Idiopathic juvenile osteoporosis or IJO is a rare form of osteoporosis that only occurs in young children usually at the onset of puberty. It has no known causes. The condition often manifests between the ages of 8 and 14 years old. A minimal amount of bone formation is an exclusive characteristic of this form of osteoporosis. Physical deformities associated with this type of osteoporosis include kyphosis, limps or a sunken chest. In all cases but the most severe, these issues are reversible through planned exercises. Children affected may experience abnormal development. Normal growth could be undermined during the acute phase of the condition, however, continues after the disease runs its course. While most individuals afflicted by the disease go on to make full recoveries, it can lead to permanent disability with the upper spine becoming curved (kyphoscoliosis).
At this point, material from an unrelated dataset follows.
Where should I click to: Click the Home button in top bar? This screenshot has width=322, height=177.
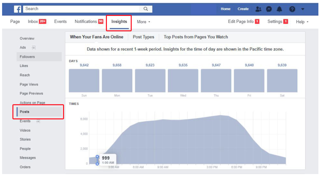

Another rare form of osteoporosis is osteogenesis imperfecta (OI). This type of osteoporosis is a genetic disorder and so is apparent from birth. Individuals with a family history of OI make up 65% of reported cases. One defining characteristic of OI is the affected individual will have a low quantity or quality of bone collagen. As the disease is present from birth, the chance of achieving average bone mass is slim, as a direct result many children diagnosed with OI develop secondary osteoporosis later on in life. As both IJO and OI are similar gene tests or bone biopsies may be carried to help differentiate between the two conditions.

Osteoporosis commonly leads to fractures of the hip, spinal and wrist regions. Age is the most significant contributing factor in increasing the severity of osteoporosis. As we get age, fractures become more commonplace regardless of gender. Spinal fractures often can lead to severe issues such Dowagers hump (a type of spinal deformity) or in worse case circumstances paralysis or death. By 2050 fractures are expected to rise by 310% for women and by 250% for men, 53.9 million individuals are estimated to experience a fracture in 2050.

One of the most affected countries is the UK. Within the UK alone around 2 million people were reported to be suffering from the disease last year, almost double that of people living with dementia. 300,000 fractures get recorded each year; these can cause significant pain, disability and in some cases death, around 1150 people die a month following a fracture. This places a tremendous strain on the provision of healthcare services within the UK. Older people with a single or multiple long-term conditions including osteoporosis are estimated to make up 70% of all admissions and total NHS spending. Around £1.5 billion pounds are reported to be spent on ailments such as osteoporosis each year.